The Hummingbird ProjectDirected by Kim Nguyen Publishing House: The Orchard Released: 03.22.19 Review by idobi Staff | March 27, 2019 at 2:00 PM
by Wil Walker
Basically: An attempt to make the stock exchange go faster made for the longest two hours of my life.
My weekend was spent suffering through The Hummingbird Project, directed by Kim Nguyen mumbling, “Stop trying to make fetch happen”. The quote, from the 2004 teen cult comedy Mean Girls, perfectly describes my misery. I pleaded with my editor for a quick and painless death but she insisted that I push through. So, I did my best.
Nguyen’s attempt to create a Herculean race between humanity and corporate greed only yields a pile of fractured ankles. Enter cousins Vincent (Jesse Eisenberg) and Anton (Alexander Skarsgård), who hire Marc (Michael Mando) to lay a fiber-optic cable from Kansas to stock exchange servers in New Jersey. Their hope is to gain an advantage over traders without alerting their wealthy ex-employer, Eva Torres (Salma Hayek). I started the film expecting a Wolf of Wall Street meets Ocean’s Eleven fueled heist. Yet, as the credits rolled, my only thought was: All of this to save a millisecond? Why?

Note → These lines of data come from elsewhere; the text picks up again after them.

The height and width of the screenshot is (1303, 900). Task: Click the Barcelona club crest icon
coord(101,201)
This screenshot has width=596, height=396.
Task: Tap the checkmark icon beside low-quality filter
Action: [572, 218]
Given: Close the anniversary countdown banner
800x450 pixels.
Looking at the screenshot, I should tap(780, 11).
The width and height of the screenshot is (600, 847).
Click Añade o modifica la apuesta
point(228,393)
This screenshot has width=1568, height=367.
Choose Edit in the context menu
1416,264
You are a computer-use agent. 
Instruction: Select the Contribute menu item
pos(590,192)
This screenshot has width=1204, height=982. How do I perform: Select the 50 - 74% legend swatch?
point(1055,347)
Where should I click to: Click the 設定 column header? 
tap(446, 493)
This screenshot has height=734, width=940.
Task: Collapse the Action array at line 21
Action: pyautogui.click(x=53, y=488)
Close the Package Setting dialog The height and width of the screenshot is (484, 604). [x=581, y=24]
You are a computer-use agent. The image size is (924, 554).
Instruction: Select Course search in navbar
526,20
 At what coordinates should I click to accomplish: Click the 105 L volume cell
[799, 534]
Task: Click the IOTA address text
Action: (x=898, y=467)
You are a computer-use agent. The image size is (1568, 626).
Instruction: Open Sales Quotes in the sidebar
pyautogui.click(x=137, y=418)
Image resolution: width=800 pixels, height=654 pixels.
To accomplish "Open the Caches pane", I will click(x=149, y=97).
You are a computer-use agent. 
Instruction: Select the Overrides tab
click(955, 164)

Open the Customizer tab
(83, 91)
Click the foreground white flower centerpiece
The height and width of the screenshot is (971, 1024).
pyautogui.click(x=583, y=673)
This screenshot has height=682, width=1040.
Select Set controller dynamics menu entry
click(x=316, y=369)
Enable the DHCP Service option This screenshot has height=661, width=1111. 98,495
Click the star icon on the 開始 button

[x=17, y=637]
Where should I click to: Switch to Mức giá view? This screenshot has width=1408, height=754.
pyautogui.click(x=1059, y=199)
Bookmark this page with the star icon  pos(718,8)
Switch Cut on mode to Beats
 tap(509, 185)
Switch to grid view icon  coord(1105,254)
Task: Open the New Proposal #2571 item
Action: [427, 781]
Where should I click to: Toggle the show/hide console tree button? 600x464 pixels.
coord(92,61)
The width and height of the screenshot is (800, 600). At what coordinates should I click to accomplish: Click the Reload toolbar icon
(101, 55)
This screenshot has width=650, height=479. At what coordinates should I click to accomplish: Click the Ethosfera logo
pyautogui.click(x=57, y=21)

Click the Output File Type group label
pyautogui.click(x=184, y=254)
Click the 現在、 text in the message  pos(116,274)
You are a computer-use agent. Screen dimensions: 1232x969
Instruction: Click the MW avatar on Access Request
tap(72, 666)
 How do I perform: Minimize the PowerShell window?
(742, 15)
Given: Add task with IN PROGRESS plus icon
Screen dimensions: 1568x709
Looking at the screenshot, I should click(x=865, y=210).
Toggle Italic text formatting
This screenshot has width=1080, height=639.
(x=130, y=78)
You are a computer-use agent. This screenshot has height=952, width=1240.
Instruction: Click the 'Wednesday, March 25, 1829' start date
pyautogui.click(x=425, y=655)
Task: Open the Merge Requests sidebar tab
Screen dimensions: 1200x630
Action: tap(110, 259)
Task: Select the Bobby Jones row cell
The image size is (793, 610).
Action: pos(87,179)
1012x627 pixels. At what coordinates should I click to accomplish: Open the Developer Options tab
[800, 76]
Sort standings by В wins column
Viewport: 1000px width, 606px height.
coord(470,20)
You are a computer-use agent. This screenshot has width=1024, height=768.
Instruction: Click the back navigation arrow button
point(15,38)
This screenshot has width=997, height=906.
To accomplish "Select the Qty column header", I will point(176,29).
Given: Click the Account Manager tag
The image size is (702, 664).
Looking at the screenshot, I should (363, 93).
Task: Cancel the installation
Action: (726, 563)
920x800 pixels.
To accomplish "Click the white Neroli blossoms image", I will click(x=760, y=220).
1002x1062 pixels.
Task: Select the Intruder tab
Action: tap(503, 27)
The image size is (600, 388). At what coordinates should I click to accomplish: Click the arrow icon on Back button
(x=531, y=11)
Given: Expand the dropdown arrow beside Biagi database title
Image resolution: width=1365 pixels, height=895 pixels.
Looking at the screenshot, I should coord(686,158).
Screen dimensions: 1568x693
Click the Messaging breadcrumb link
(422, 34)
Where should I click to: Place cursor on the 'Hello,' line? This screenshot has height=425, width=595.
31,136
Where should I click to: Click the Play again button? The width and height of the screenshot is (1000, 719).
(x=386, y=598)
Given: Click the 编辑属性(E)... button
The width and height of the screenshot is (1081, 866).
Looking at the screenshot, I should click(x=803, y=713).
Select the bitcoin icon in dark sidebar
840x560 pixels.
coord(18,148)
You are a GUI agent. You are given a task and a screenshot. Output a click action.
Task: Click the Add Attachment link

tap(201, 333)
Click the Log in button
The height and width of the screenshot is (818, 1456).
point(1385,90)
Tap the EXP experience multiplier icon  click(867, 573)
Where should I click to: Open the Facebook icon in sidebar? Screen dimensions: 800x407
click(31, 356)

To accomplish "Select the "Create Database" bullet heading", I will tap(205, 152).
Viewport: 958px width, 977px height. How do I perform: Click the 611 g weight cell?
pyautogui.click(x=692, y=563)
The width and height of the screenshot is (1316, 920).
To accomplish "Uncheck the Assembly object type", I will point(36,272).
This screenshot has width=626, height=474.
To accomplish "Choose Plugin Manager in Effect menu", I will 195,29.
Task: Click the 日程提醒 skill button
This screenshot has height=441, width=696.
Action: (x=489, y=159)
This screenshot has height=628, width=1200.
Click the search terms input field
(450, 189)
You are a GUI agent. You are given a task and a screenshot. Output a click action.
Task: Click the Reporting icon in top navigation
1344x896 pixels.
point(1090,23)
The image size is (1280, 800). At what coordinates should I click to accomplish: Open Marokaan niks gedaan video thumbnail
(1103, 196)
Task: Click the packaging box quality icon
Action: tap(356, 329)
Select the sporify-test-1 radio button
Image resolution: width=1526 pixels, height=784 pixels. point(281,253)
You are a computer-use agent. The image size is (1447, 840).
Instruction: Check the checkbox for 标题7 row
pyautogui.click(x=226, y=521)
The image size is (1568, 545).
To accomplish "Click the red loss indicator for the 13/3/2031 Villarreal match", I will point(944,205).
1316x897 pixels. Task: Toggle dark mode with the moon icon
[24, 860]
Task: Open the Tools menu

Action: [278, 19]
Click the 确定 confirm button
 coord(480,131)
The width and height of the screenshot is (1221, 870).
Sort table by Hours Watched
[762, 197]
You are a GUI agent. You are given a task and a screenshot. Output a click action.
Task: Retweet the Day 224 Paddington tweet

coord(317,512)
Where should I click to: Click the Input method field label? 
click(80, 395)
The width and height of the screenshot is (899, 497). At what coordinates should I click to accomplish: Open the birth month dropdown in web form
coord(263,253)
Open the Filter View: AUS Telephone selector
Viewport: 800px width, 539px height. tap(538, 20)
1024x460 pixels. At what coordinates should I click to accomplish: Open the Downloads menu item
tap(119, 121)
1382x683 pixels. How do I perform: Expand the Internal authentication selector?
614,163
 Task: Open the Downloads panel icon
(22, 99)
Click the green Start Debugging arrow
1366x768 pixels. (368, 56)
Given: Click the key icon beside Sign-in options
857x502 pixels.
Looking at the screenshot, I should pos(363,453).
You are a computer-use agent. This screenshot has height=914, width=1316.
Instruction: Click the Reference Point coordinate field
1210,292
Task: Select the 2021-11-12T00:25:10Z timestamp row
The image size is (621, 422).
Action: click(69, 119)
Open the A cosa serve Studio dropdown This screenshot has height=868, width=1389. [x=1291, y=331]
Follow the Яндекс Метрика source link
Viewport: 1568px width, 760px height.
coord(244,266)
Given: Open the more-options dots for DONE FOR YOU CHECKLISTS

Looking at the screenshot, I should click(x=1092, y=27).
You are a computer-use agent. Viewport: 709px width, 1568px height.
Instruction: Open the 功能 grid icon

Photo: Sébastien Raymond - @Earhlings Productions/Belga Productions 2017
Like most art forms, I believe cinema is entirely subjective, but it took less than a millisecond for The Hummingbird Project to achieve a skittering pace filled with dull subject matter. We never really get a sense of why Vincent is the way he is. There’s a flashback about his childhood and somewhere along the way he’s diagnosed with stomach cancer. Perhaps this was Nguyen’s attempt to humanize the character, alongside an unrecognizable Skarsgård—stooped-over and uncomfortable in his own genius, or opposite Hayek’s corporate Cersei Lannister—who will stop at nothing to thwart their plan.
I’m sure there’s the possibility of a good movie buried inside the The Hummingbird Project but for me it felt like an afterthought.
In the End: Maybe a taste of Eisenberg’s Lex Luthor or Skarsgård’s Eric Northman—however off book—could’ve breathed some life into this inept plot.